Based on figures published by the Central Statistical Agency in 2005, this woreda has an estimated total population of 77,418, of whom 39,183 are men and 38,235 are women; 1,913 or 2.47% of its population are urban dwellers, which is less than the Zone average of 12.3%. With an estimated area of 491.88 square kilometers, Kokir has an estimated population density of 157.4 people per square kilometer, which is greater than the Zone average of 152.8.

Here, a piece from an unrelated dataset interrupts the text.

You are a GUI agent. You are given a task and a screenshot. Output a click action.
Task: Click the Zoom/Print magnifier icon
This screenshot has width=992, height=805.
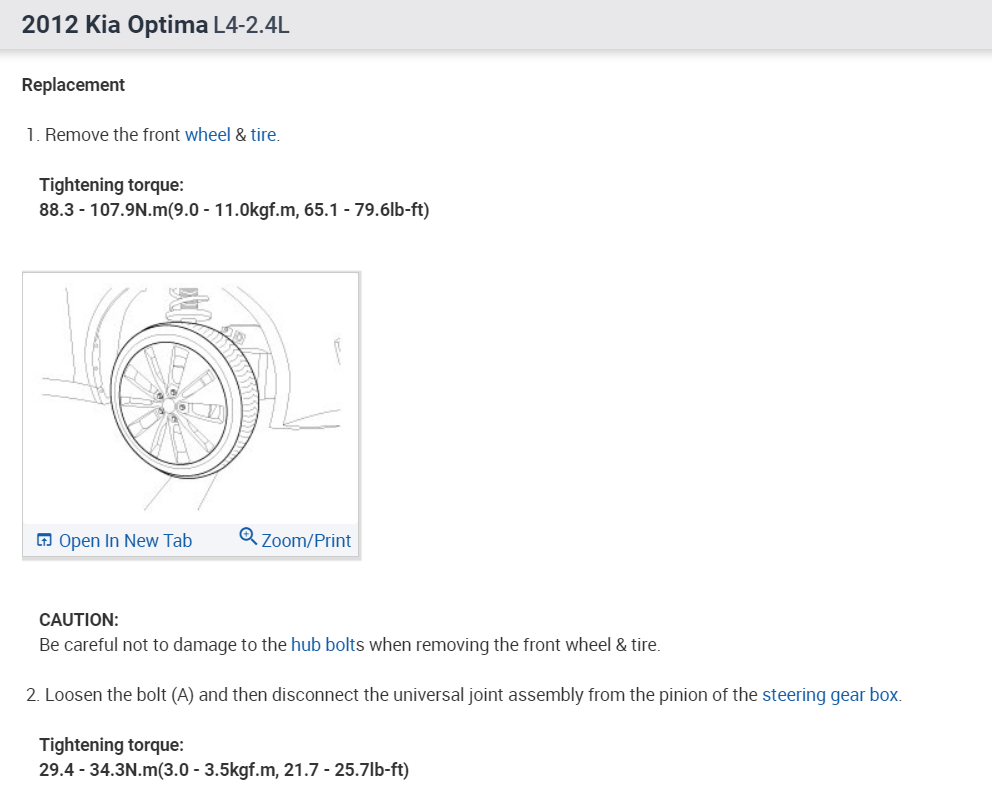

The 1994 national census reported a total population for this woreda of 56,027, of whom 27,844 were men and 28,183 women; 1,073 or 1.92% of its population were urban dwellers at the time. The three largest ethnic groups reported in Kokir were the Gurage (95.86%), the Siltʼe (1.99%), and the Oromo (1.61%); all other ethnic groups made up 0.54% of the population. Oromo was spoken as a first language by 59.03%, 23.04% spoke Siltʼe, and 17.29% spoke Soddo; the remaining 0.64% spoke all other primary languages reported. The majority of the inhabitants professed Ethiopian Orthodox Christianity, with 80.43% of the population reporting they practiced that belief, while 18.8% of the population said they were Muslim.